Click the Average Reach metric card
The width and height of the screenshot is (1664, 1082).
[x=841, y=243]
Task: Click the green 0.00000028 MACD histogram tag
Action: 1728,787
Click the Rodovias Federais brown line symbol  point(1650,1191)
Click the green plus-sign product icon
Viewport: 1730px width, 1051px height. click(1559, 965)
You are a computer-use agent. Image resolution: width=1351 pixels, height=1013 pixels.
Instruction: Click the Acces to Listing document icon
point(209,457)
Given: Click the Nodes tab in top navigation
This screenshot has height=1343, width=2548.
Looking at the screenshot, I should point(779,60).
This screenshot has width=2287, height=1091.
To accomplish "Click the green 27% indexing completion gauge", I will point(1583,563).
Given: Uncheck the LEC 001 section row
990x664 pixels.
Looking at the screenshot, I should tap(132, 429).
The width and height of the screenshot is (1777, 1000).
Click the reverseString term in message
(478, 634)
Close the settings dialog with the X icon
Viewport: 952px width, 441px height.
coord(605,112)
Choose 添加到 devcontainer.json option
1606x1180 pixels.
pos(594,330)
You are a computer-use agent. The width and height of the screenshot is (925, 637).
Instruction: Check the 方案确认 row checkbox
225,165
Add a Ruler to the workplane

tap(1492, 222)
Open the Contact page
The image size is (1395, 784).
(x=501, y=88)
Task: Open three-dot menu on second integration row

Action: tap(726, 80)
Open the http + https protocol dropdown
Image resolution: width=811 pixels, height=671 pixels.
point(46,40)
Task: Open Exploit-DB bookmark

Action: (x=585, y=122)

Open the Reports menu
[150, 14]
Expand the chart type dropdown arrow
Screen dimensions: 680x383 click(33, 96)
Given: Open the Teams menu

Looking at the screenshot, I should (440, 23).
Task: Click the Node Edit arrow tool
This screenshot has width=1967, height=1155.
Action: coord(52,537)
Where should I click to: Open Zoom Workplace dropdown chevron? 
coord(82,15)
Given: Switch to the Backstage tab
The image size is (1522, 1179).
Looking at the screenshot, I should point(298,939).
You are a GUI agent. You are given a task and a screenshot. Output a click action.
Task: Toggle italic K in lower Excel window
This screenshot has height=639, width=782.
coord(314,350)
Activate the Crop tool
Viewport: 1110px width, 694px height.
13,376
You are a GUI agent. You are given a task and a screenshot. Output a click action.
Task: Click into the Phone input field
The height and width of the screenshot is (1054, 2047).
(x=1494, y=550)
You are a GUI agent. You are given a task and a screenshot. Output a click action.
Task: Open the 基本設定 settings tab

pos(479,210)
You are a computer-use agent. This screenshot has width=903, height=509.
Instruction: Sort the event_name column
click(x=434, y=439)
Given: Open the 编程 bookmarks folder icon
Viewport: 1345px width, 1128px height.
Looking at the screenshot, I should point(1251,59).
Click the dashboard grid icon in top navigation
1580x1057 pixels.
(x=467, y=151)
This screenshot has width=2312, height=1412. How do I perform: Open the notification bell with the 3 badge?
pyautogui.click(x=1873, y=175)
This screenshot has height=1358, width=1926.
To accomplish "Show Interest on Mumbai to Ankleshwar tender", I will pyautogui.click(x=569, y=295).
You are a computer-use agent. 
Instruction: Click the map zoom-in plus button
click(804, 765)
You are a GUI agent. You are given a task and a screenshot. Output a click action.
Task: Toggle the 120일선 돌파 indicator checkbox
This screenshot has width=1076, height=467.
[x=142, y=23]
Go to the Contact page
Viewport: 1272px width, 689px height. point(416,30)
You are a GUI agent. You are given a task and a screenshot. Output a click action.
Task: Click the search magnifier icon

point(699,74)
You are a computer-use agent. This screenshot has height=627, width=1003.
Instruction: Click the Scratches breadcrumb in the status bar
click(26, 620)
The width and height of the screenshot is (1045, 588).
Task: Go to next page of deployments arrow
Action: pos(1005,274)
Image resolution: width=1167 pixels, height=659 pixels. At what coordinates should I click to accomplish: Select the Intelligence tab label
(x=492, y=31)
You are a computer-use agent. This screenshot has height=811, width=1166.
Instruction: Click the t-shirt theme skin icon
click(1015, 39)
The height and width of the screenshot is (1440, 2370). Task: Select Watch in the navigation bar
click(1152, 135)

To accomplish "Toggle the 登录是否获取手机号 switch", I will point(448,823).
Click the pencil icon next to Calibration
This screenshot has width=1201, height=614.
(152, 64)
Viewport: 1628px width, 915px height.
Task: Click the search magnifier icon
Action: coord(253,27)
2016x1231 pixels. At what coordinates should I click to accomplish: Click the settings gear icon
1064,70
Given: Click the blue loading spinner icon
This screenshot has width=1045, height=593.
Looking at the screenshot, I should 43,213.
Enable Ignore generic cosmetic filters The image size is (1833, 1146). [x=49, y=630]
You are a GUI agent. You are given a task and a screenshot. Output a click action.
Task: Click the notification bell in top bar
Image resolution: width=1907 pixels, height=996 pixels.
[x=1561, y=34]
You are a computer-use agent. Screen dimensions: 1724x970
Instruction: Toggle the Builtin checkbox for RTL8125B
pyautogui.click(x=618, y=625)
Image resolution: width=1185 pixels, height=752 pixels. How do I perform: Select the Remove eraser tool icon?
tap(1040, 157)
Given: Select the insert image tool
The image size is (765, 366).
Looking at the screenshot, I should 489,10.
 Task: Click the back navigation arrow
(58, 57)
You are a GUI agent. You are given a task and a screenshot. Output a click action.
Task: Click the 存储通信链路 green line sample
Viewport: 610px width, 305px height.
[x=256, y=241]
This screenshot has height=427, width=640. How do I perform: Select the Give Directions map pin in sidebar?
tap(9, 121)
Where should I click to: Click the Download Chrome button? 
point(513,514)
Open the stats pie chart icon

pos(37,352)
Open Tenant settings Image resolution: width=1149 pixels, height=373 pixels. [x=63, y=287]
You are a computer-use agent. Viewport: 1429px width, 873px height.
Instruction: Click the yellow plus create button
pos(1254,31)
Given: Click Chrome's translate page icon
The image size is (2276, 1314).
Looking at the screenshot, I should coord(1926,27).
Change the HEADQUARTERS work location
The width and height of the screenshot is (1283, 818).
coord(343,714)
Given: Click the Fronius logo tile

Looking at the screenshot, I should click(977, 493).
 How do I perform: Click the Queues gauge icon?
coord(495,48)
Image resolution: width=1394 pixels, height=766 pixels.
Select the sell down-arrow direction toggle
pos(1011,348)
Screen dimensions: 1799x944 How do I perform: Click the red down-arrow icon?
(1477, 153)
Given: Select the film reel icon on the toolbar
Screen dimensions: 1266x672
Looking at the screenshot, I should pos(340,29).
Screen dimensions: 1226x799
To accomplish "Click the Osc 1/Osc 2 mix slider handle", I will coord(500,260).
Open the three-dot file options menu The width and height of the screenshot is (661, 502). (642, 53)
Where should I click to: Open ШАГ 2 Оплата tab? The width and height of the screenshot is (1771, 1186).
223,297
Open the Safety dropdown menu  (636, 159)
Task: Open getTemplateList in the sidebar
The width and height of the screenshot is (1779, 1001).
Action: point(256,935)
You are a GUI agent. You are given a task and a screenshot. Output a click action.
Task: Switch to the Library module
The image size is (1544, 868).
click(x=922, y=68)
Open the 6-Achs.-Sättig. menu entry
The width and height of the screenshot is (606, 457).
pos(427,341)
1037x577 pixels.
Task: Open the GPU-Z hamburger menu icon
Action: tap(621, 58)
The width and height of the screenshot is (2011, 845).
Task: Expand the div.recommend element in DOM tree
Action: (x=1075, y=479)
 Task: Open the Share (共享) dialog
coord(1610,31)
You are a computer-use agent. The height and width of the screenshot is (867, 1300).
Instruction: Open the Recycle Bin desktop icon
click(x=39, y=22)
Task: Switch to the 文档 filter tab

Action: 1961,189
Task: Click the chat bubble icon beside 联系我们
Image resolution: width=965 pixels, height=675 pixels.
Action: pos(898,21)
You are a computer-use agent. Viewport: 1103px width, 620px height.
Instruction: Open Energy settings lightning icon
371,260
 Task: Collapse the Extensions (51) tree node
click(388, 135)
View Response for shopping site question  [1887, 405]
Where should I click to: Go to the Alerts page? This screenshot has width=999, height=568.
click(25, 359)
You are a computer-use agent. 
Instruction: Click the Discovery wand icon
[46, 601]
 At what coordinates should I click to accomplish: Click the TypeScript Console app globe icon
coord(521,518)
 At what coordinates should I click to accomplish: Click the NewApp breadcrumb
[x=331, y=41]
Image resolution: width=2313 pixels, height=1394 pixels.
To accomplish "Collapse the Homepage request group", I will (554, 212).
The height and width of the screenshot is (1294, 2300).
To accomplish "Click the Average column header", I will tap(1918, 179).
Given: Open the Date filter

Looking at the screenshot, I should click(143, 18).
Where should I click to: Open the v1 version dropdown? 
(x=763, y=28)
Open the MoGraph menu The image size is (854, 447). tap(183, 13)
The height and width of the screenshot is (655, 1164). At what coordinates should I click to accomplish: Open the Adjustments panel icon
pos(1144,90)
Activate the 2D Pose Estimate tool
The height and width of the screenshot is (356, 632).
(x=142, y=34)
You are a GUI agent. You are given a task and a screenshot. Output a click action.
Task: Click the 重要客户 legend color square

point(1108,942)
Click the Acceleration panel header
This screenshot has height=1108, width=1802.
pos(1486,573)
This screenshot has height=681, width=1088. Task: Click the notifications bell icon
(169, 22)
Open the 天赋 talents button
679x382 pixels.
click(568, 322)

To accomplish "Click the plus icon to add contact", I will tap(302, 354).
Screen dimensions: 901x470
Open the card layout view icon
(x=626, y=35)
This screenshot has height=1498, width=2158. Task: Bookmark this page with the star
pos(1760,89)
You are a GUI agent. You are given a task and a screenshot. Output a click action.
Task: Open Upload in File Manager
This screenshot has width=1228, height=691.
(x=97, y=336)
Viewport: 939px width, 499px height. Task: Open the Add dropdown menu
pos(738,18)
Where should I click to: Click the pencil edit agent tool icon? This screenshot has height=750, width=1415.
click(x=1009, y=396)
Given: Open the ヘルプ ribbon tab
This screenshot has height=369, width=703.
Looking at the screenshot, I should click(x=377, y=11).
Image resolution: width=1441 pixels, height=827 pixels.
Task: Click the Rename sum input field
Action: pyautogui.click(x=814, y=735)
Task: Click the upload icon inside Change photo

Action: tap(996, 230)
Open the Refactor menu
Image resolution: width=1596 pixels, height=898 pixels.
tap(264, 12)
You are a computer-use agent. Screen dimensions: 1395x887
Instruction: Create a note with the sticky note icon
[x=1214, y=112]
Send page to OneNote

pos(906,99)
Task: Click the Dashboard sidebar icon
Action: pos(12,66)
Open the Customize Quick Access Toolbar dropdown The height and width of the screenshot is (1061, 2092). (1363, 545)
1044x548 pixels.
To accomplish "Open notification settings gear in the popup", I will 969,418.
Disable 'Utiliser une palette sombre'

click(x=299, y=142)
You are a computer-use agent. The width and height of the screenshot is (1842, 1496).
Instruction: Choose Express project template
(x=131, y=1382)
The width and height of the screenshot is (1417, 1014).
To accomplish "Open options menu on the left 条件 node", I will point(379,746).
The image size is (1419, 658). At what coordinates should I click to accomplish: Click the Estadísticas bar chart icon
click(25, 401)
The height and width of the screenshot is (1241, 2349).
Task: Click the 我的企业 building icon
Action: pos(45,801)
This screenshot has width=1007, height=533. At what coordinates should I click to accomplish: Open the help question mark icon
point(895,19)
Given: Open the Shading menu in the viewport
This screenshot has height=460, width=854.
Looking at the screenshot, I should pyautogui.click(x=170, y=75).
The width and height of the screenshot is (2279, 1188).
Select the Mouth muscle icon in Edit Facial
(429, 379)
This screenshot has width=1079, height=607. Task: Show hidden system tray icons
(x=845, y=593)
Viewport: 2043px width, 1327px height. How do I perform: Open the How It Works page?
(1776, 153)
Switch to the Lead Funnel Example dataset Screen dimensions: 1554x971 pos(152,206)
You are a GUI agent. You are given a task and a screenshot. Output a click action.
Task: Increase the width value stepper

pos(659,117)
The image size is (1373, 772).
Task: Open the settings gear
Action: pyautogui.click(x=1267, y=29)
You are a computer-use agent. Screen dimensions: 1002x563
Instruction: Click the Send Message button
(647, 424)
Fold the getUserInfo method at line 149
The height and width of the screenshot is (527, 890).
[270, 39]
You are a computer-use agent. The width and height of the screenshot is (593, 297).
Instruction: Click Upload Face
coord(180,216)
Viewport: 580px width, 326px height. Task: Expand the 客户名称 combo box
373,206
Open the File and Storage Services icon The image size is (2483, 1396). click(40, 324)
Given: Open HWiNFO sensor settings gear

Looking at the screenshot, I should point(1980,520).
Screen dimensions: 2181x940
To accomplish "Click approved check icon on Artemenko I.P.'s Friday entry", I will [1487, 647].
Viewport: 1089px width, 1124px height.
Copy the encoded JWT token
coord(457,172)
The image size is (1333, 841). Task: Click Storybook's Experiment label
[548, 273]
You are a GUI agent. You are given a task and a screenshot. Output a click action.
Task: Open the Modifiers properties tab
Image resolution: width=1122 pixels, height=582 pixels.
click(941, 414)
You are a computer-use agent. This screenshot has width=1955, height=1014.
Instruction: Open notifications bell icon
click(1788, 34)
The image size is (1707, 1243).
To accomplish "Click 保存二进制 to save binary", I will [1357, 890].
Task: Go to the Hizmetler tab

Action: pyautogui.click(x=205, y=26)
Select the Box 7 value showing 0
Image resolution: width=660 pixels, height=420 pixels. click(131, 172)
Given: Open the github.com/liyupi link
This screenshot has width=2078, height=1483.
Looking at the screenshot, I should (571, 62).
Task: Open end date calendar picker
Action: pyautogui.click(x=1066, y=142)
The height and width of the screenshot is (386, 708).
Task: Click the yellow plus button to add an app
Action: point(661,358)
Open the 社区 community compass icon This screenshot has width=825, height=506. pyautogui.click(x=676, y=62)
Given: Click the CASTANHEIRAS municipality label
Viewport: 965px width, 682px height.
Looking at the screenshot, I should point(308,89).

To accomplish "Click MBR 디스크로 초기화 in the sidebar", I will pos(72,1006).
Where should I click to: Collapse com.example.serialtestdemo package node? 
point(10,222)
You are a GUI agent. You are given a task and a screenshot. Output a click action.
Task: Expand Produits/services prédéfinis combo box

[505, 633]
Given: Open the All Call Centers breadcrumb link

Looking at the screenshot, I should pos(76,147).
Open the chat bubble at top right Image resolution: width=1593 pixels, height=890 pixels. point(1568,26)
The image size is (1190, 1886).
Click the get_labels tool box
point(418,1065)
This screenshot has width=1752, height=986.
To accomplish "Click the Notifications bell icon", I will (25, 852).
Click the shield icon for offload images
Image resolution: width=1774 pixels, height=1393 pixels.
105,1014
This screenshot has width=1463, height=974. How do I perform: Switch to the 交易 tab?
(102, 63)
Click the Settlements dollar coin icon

▸ **Work instructions**:
Retype every line up to and including the one that contains "Given: Click the Nodes tab in top navigation", beginning at the first line of the records, with no edits.

▸ **Task output**:
Click the Average Reach metric card
The width and height of the screenshot is (1664, 1082).
[x=841, y=243]
Task: Click the green 0.00000028 MACD histogram tag
Action: 1728,787
Click the Rodovias Federais brown line symbol  point(1650,1191)
Click the green plus-sign product icon
Viewport: 1730px width, 1051px height. click(1559, 965)
You are a computer-use agent. Image resolution: width=1351 pixels, height=1013 pixels.
Instruction: Click the Acces to Listing document icon
point(209,457)
Given: Click the Nodes tab in top navigation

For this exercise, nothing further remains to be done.